### Task instructions
Would you return, word for word, the lines running from the one with "Viewport: 1359px width, 713px" to the final line of the listing below, pictures omitted?

### Entries supplied

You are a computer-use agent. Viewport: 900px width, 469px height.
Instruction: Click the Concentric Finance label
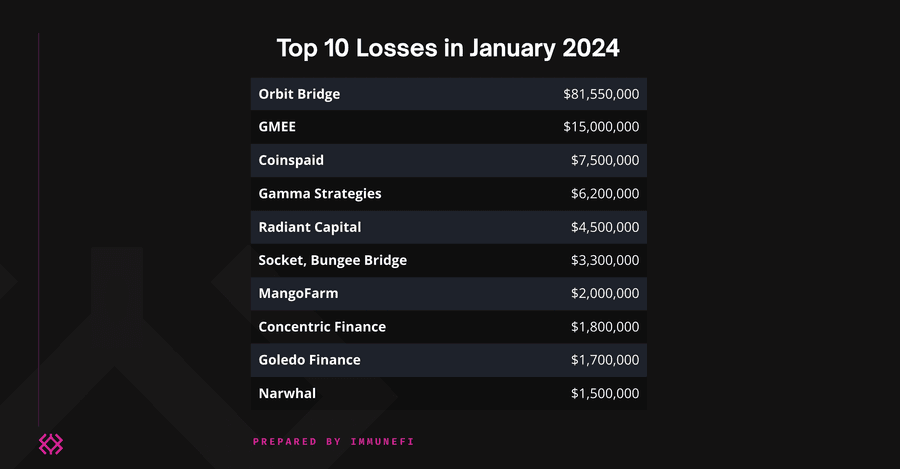(x=322, y=327)
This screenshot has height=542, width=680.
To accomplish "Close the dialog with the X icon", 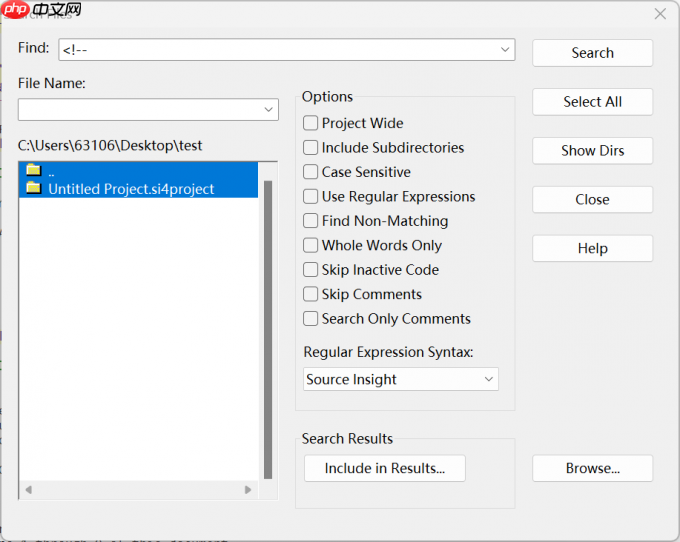I will coord(660,14).
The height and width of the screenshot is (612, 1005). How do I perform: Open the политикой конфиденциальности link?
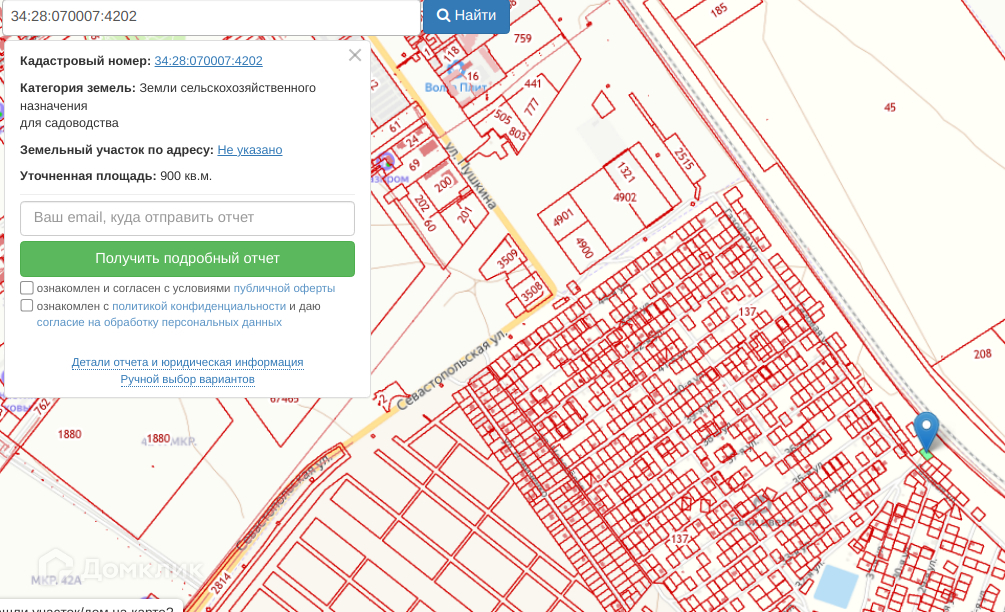199,306
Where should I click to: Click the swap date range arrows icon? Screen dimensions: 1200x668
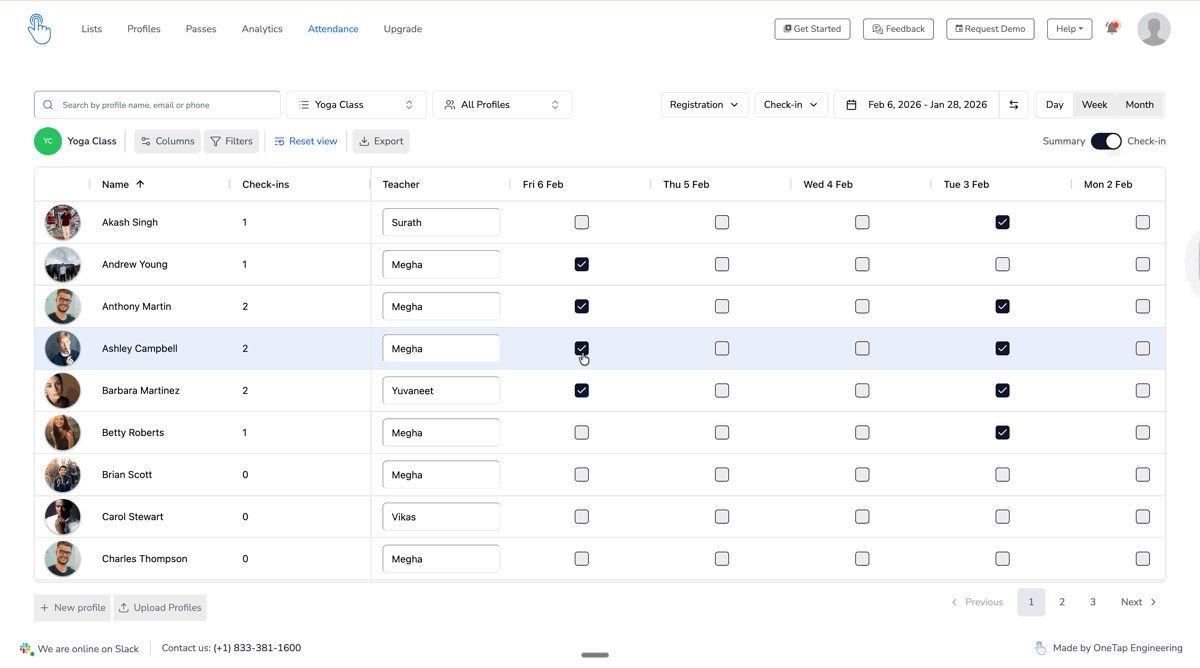point(1014,105)
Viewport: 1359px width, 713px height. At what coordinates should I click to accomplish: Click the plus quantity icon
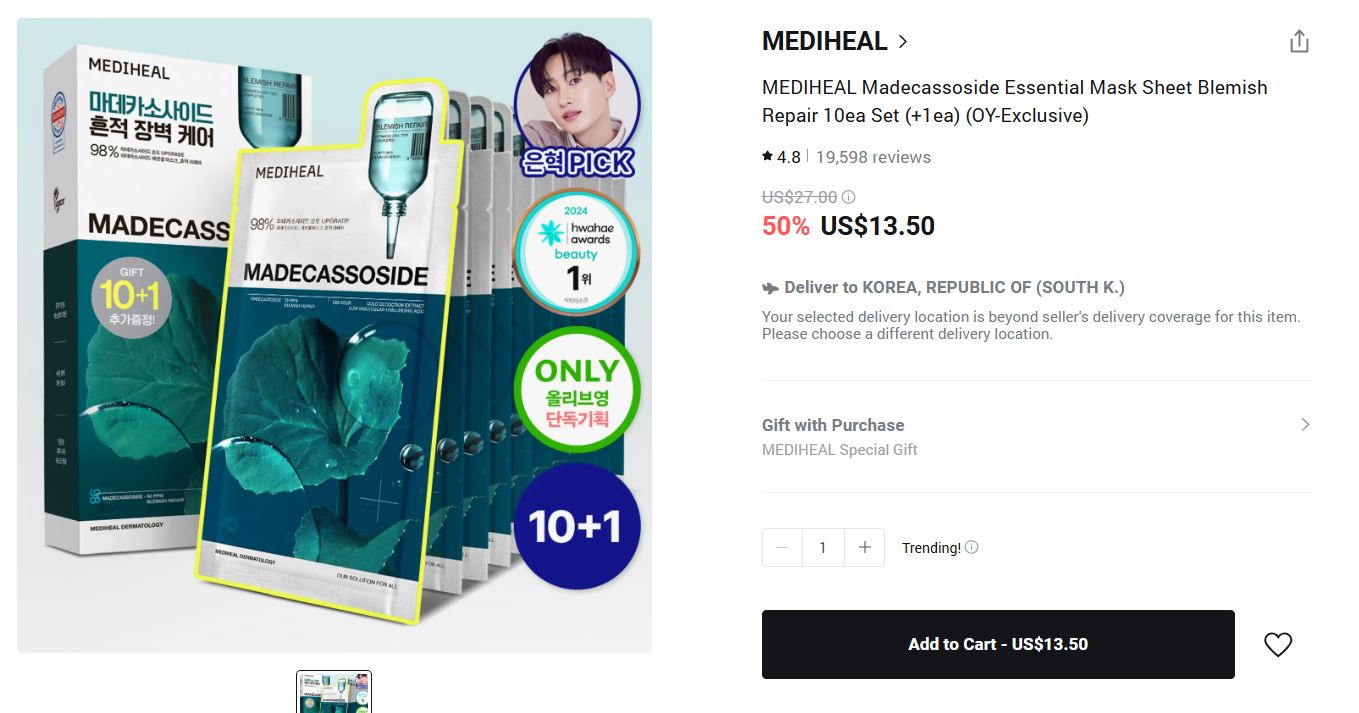[x=864, y=547]
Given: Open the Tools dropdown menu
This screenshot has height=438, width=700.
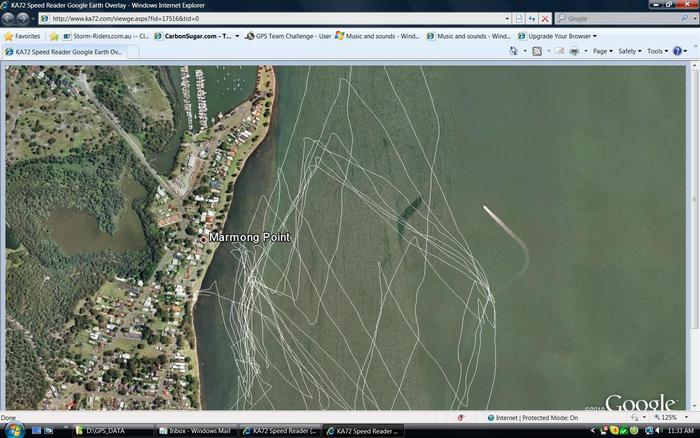Looking at the screenshot, I should 656,51.
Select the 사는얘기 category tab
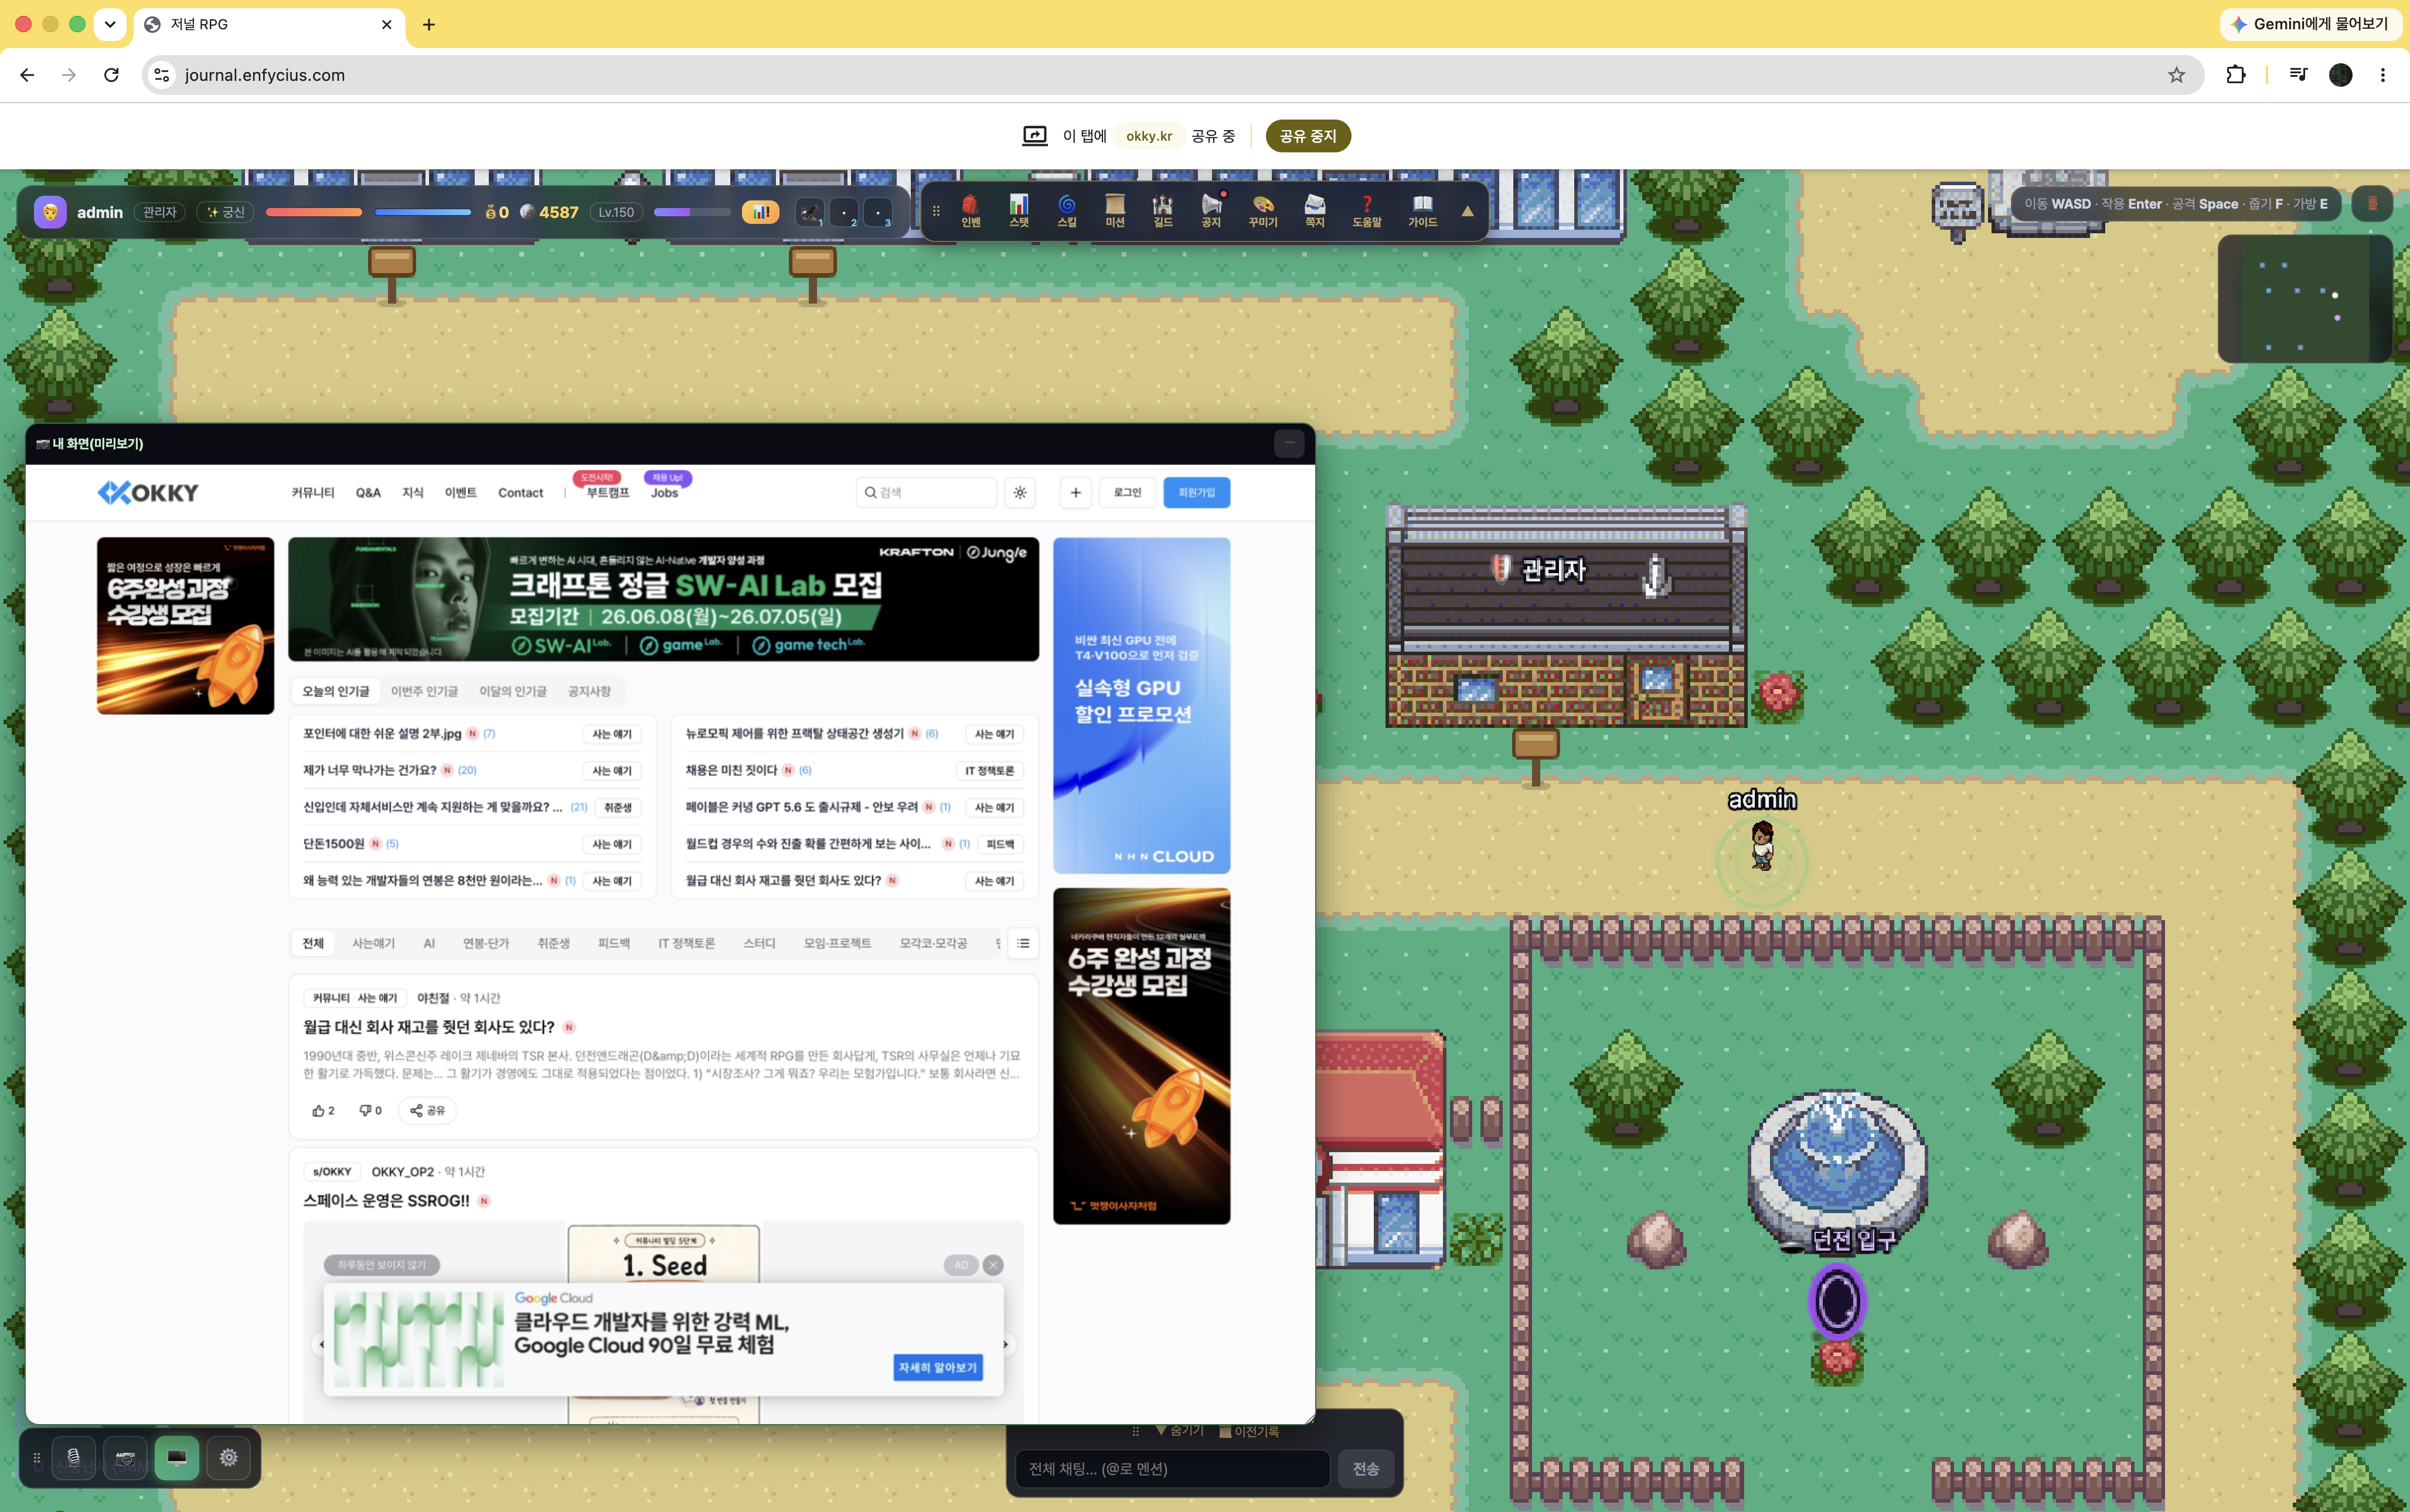This screenshot has height=1512, width=2410. [373, 943]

### Solution below
Viewport: 1359px width, 713px height. At what coordinates should I click to accomplish: Click the plus quantity icon
[x=864, y=547]
Given: Open the Tools dropdown menu
This screenshot has height=438, width=700.
Looking at the screenshot, I should 656,51.
Select the 사는얘기 category tab
This screenshot has height=1512, width=2410. [373, 943]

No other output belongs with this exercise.